The controversy arises out of the third factor motivating the government’s view. It is the one with which we are all most familiar, namely the growing list of terrorist incidents on our soil, notably in Cape Town. From comments by Minister of Safety and Security Steve Tshwete, it is clear that it is these bombings that immediately lie behind his suggestion that the proposed omnibus law should contain a section that reintroduces detention without trial for the purposes of interrogation.

A draft Bill suggesting detention without trial for a period of up to 30 days was drawn up by a team working with Tshwete. It was forwarded to the South African Law Commission, which had appointed a project committee to look into the issue of security legislation, headed by Justice Craig Howie of the Supreme Court of Appeal in Bloemfontein. The committee reported in July and it set September 29 as the deadline for comments on its report.

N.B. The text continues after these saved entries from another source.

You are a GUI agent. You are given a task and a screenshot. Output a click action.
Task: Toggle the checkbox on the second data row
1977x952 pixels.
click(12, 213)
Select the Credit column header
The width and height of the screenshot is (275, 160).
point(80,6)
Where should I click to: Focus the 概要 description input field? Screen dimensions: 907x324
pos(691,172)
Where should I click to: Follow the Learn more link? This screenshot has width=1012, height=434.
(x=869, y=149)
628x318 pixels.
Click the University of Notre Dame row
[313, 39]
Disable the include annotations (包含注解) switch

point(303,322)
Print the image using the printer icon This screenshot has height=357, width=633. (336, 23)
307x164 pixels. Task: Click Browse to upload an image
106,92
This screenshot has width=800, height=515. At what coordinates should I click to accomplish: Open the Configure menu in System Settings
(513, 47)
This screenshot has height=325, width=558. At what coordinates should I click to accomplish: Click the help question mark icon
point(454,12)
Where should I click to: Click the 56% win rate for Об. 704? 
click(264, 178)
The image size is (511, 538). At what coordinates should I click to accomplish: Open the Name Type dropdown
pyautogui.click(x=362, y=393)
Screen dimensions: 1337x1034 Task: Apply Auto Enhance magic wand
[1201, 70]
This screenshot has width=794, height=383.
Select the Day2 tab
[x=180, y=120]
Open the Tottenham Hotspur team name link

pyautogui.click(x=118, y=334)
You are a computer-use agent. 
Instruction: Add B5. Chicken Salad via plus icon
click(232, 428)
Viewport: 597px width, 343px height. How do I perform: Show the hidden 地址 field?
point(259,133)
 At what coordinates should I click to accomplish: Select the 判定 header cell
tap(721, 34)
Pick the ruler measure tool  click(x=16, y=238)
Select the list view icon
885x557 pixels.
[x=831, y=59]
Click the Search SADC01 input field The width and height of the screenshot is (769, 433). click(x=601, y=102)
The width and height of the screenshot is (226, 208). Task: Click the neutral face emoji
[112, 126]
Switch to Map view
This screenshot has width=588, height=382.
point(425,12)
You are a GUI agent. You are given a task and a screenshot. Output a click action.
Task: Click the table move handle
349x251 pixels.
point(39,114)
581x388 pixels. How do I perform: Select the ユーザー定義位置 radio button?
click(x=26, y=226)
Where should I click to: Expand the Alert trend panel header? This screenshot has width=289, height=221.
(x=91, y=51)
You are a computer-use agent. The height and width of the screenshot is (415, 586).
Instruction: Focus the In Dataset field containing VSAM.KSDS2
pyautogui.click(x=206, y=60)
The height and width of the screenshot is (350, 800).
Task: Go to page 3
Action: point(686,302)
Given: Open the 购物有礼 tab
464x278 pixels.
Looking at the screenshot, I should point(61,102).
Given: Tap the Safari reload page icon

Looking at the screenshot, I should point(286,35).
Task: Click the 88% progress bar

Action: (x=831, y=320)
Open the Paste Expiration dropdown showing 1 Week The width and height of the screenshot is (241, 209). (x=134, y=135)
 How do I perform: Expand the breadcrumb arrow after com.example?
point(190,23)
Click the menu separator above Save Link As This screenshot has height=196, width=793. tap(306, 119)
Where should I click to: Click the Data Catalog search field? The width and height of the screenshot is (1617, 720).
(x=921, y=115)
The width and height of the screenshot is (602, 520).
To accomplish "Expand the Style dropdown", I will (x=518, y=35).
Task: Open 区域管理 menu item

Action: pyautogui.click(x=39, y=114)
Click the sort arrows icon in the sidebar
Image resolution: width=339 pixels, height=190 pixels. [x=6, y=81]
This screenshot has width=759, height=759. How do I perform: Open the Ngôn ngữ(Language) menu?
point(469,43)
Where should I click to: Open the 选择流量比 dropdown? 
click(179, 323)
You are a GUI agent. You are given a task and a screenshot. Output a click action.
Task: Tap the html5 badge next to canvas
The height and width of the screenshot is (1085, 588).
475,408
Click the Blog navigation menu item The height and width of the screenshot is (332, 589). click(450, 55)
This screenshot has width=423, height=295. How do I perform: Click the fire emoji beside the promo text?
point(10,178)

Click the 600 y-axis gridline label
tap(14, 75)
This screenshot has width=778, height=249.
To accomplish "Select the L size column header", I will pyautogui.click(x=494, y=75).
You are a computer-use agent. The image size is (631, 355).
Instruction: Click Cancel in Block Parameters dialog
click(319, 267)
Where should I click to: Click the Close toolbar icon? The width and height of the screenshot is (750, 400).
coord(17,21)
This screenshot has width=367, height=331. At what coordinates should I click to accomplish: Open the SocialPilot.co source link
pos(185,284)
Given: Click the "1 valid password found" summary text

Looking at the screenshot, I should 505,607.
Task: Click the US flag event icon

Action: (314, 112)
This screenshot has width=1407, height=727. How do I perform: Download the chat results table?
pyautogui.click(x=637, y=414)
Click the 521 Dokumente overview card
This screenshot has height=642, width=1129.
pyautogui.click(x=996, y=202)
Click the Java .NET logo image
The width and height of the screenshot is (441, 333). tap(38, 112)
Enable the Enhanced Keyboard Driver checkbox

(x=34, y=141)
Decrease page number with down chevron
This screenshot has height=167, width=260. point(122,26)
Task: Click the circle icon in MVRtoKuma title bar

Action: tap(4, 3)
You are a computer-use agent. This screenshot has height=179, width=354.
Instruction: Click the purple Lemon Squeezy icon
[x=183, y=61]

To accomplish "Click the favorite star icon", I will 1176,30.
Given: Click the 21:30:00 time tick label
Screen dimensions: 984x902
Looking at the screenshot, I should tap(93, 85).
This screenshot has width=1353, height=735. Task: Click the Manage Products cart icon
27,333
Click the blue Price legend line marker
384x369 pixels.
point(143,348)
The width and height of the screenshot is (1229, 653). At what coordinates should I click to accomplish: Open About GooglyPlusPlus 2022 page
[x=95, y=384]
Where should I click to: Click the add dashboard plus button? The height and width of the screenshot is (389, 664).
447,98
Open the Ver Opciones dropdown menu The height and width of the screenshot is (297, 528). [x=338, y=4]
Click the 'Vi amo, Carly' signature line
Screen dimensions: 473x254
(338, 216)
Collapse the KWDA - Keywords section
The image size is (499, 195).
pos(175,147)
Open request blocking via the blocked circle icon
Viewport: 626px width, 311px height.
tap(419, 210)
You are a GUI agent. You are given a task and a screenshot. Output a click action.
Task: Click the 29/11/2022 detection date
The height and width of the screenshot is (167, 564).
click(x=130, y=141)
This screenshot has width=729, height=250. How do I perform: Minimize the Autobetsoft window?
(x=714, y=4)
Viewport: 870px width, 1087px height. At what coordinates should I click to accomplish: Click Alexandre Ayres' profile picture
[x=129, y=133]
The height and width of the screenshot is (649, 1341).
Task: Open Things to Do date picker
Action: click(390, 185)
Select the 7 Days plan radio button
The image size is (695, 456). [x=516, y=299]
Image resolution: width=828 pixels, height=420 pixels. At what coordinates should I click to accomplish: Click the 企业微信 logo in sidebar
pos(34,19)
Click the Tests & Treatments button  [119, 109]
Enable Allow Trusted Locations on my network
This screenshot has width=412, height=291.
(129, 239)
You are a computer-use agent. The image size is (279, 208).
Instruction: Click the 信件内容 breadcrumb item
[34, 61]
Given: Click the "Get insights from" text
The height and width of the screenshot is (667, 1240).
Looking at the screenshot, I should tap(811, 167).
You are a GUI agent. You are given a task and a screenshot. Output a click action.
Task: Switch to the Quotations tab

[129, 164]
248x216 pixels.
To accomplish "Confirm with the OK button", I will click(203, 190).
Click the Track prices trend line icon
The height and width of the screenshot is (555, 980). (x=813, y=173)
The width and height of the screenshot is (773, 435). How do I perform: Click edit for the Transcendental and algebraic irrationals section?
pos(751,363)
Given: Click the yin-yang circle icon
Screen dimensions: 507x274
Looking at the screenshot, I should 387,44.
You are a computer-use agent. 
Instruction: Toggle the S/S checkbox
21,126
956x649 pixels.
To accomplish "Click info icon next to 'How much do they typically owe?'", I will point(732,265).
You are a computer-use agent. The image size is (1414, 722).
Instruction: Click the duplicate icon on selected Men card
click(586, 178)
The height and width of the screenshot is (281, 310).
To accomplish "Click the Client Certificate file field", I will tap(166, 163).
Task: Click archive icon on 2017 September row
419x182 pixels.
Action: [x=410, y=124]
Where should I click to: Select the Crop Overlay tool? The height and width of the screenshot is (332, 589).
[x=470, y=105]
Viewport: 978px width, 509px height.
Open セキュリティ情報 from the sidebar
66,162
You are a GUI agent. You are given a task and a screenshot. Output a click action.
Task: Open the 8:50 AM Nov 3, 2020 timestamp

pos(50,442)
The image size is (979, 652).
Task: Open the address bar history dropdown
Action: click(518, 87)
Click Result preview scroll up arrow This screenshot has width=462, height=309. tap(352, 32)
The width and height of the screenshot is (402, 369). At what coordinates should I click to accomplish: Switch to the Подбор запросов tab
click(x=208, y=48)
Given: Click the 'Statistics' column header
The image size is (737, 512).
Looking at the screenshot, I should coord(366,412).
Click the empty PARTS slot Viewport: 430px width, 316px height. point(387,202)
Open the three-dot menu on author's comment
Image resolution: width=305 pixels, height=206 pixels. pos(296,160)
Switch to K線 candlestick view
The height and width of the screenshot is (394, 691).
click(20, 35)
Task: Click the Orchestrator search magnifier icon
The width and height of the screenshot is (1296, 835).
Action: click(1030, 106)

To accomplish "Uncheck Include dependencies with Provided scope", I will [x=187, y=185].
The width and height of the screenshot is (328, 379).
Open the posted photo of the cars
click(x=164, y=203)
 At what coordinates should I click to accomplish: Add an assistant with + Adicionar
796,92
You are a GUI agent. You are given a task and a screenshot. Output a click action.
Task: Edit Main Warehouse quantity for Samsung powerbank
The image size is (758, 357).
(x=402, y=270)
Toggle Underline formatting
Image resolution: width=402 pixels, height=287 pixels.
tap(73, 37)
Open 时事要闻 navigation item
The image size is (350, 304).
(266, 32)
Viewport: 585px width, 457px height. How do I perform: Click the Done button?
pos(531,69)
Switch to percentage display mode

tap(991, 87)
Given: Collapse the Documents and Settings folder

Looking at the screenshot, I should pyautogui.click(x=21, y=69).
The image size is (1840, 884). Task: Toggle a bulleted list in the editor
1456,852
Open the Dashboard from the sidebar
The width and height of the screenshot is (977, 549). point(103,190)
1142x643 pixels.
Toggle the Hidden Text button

That report has been woefully badly covered in the media. The impression has been created that the Law Commission report in some sense endorses the call for the reintroduction of detention without trial. It does no such thing.

What the report says on the issue is this: “The project committee wishes to express its profound concern from the outset that South Africa has a terrible history of abuse in detention, and wants to note that the country now has a constitution which is a product of that history. The committee therefore considers that the most compelling justification needs to be advanced for measures set out in regard to detention for the purposes of interrogation.”

And: “The committee has not received any evidence why measures of the sort set out under clause 16 [dealing with detention without trial] are required and why conventional policing methods are inadequate.”

And further, the committee says that, if the clause dealing with detention without trial for purposes of interrogation were to be passed by Parliament, it would be vulnerable to constitutional challenge.

Why? Because the Constitution would require the state to show that the clause was “reasonable and justifiable in an open and democratic society based on human dignity, equality and freedom”.

Moreover, the state would have to show how detention without trial for the purpose of interrogating a suspect was necessary notwithstanding the availability of “less restrictive means of achieving [that] purpose”.

It is a pleasure to be able to say – with acclamation – that the Human Rights Commission has taken a similar view of the detention-without-trial proposal.

If the proposal gets much further – and the Law Commission’s committee has suggested 14 days is a less unsuitable period than 30 – behind the legal argument will lie the moral and political considerations that inspired the authors of our Constitution to draw up a Bill of Rights. And here the character of detention without trial for the purposes of interrogation could count for a great deal. According to a local human rights lawyer: “The inarticulate premise of detention without trial is that it will make people talk. If the suspect does not, it is implicit that the captor will resort to unlawful conduct.”

The case for an omnibus law against terrorism is a strong one. But the reintroduction of detention without trial is best left out of it, at least for now.

Let us develop competent police and security services. And, if then we find we still need to, we can revisit the question of whether we need to reintroduce detention without trial.